Fear the Walking Dead returns to AMC with its sixth season premiere in October, this time with the group of zombie apocalypse survivors led by Morgan Jones (Lennie James) splintered by enemy forces. The fifth season of the Walking Dead spinoff saw the group rescue and recruit other survivors in their mission to make what's left of the world a better place, but the heroes — among them Alicia Clark (Alycia Debnam-Carey), Victor Strand (Colman Domingo) and Walking Dead transplant Dwight (Austin Amelio) — were wrangled up and separated by Pioneer leader Virginia (Colby Minifie) before she shot Morgan and left him for dead.

Episodes from the new season of Fear the Walking Dead will begin airing October 11 at 9pm ET on AMC, the network revealed Friday during this year's virtual Comic-Con@Home.

The remainder of the season is currently unfinished as the network was forced to halt filming in mid-March, also delaying the shooting start on The Walking Dead Season 11 due to the coronavirus pandemic. What was hoped to be a short pause in production has since turned into a months-long break.

When Fear returns, the split up survivors — including Daniel (Rubén Blades), John Dorie (Garret Dillahunt), June (Jenna Elfman), Luciana (Danay García), Althea (Maggie Grace), Charlie (Alexa Nisenson) and Grace (Karen David) — will be forced to adjust to life in various settlements under Pioneer rule.

And Dwight, who was exiled from Virginia before heading west on a one-man mission to locate missing wife Sherry (Christine Evangelista), will find what he's been searching for just as new enemies emerge.

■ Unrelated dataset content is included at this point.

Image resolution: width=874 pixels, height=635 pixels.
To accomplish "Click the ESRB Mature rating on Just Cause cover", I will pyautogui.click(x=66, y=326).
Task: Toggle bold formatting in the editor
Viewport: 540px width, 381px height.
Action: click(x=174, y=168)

The Walking Dead Universe chief content officer and Fear executive producer Scott Gimple previously revealed the spinoff, again under returning Season 4 and Season 5 showrunners Andrew Chambliss and Ian Goldberg, changes "quite a bit" in the sixth season now that the group has mostly gone their separate ways.

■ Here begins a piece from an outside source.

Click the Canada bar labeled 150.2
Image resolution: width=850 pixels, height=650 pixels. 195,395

"There's going to be a great deal more focus within the stories, a little less vignette-y in telling 16 little movies," Gimple told Entertainment Weekly earlier this year. "The guys are out of the gate wonderfully with the first two episodes, and it is a differentiating thing. It's something that separates that show from the other two shows, telling these 16 little movies, being a bit more anthological."

"It still is a serialized story," Gimple added, "but it's told through these very focused perspectives."